(vidéo) Les cafards biobotiques, ainsi les décrit leur concepteur américain, peuvent être téléguidés, ce qui pourrait servir par exemple pour localiser des survivants dans des ruines.
par Tuan C. Nguyen
La vue d’un cafard n’est pas franchement réjouissante. Mais avec leur incroyable aptitude à se faufiler dans de minuscules fissures, à grimper le long des murs ou même à ramper la tête à l’envers, ils pourraient être d’une grande aide pour repérer les survivants pris au piège sous les décombres après une catastrophe telle qu’un séisme.
C’est en pensant à cela que des chercheurs de l’université d’État de Caroline du Nord ont développé une technique qui permet à ces bestioles d’être télécommandées au moyen d’une interface électronique. Pour cela, elles sont équipées de matériel de toutes sortes, tel que des capteurs, une puce d’interface et des électrodes.

■ Consignes à suivre ■
1 - Indiquez si chacune des affirmations suivantes concorde avec le texte sur les cafards biobotiques, en répondant par oui ou par non et en citant à l’identique les mots du texte qui permettent de trancher. (a) La technique a été mise au point par des chercheurs de l’université d’État de Caroline du Nord. (b) Les cafards sont incapables de ramper la tête à l’envers. (c) Les cafards sont équipés, entre autres, de capteurs.
2 - Restituez à l’identique le passage du texte sur les cafards biobotiques qui commence aux mots « (vidéo) Les cafards » et s’arrête après les mots « dans des ruines. ».

■ Données fournies ■
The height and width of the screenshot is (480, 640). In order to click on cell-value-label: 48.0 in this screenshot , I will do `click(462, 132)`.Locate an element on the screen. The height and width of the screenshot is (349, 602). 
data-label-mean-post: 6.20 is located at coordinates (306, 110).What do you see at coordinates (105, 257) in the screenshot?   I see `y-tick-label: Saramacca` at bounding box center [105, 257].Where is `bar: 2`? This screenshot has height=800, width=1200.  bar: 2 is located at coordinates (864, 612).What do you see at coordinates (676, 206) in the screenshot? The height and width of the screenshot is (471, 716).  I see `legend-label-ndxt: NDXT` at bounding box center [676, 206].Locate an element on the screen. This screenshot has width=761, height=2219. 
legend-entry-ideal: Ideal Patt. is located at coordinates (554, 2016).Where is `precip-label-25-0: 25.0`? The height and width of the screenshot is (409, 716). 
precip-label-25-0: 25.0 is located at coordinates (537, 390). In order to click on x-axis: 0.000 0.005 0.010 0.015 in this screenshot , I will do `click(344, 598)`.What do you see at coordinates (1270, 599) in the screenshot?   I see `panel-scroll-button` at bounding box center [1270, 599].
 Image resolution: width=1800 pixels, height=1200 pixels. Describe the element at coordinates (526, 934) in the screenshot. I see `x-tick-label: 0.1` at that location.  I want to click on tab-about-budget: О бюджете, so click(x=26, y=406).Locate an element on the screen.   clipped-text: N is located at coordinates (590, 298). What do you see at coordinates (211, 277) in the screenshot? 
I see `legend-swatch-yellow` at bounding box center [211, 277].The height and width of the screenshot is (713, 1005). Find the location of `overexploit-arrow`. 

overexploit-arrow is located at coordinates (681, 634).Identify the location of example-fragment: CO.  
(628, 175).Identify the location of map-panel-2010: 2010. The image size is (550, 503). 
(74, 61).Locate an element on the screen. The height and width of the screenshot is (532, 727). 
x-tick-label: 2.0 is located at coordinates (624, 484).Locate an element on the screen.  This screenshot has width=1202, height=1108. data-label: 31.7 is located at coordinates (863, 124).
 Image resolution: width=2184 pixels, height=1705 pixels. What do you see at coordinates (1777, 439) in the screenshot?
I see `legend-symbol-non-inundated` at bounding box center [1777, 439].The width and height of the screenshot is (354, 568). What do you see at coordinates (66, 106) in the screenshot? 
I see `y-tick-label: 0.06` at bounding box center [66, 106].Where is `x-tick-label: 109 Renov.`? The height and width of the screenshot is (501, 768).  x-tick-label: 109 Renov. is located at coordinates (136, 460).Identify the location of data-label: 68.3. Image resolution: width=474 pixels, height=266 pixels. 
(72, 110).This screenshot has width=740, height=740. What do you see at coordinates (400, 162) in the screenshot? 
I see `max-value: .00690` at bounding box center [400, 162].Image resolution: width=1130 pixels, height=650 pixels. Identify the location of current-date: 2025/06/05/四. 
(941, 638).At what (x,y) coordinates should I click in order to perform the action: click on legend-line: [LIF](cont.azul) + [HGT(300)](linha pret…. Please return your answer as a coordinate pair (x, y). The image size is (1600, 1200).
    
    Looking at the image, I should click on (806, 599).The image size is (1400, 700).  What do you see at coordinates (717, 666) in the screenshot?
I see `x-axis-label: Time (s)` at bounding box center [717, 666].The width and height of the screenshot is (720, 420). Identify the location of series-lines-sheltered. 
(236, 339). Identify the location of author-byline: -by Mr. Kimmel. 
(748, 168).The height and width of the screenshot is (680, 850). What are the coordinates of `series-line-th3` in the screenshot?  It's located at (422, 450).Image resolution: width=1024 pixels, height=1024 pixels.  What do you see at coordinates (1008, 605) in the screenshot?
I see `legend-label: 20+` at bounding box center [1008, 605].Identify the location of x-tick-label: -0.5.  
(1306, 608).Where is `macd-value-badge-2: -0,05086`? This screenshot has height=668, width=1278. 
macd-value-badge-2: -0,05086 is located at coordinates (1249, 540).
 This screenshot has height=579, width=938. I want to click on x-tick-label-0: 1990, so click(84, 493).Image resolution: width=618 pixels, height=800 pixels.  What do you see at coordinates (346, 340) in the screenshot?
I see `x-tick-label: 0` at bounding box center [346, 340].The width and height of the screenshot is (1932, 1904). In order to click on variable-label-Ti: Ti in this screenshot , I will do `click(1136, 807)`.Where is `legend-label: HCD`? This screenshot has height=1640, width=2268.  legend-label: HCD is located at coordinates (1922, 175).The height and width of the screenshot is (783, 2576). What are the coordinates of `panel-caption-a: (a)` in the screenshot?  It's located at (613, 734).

■ Corrigé de l’exercice ■
1 -
(a) Oui : « des chercheurs de l’université d’État de Caroline du Nord ont développé une technique »
(b) Non : « ou même à ramper la tête à l’envers »
(c) Oui : « elles sont équipées de matériel de toutes sortes, tel que des capteurs »

2 -
(vidéo) Les cafards biobotiques, ainsi les décrit leur concepteur américain, peuvent être téléguidés, ce qui pourrait servir par exemple pour localiser des survivants dans des ruines.